Luverne was the marque of the Luverne Automobile Company, which produced automobiles from 1904 to 1917 in Luverne, Minnesota.

History 
Carriage makers Fenton and Edward Leicher, began in 1904 to build automobiles to order, in their coach-building factory. In 1903, they experimented with an automobile kit from A. L. Dyke in St. Louis. The first production automobile was a high-wheeler with a two-cylinder Buick engine. Rutenber and Beaver engines would be used in future production.
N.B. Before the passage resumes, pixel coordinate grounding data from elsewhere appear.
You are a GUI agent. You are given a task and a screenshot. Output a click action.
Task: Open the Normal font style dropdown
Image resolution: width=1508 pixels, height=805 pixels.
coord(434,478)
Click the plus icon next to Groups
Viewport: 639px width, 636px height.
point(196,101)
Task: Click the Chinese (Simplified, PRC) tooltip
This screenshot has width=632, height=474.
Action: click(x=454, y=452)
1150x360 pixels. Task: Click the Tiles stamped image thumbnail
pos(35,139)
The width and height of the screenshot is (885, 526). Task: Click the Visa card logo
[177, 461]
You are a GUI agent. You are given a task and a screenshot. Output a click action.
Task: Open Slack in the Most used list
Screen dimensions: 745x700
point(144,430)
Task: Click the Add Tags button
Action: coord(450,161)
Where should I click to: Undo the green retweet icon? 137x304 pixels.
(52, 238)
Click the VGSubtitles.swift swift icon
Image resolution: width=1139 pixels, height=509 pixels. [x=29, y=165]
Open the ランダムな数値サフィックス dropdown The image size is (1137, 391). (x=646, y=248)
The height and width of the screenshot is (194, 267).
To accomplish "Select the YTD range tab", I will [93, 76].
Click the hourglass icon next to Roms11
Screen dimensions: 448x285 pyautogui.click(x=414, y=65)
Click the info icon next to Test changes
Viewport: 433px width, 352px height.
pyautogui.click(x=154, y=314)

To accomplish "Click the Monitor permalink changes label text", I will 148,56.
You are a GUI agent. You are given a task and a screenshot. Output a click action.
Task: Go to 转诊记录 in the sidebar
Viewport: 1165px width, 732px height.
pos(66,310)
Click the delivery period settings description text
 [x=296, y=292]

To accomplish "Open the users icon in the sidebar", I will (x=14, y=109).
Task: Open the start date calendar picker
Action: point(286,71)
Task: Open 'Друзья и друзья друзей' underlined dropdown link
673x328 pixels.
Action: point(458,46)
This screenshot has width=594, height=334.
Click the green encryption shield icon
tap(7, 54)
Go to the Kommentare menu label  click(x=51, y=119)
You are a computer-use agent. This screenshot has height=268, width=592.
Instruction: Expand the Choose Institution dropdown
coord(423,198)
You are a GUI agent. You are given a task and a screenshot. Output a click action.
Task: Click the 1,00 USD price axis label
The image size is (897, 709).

In 1906 the Luverne Automobile Company was formally established.

Models 
In 1905 Luverne high-wheelers were joined by a conventional 20-hp touring car which lasted until 1909. A four-cylinder 40-hp model began production that year, and Luvernes entered the upscale automobile market.  The 4-cylinder Model Fifty became the Montana Special in 1912, when Luverne introduced their first six-cylinder car, the Model Sixty.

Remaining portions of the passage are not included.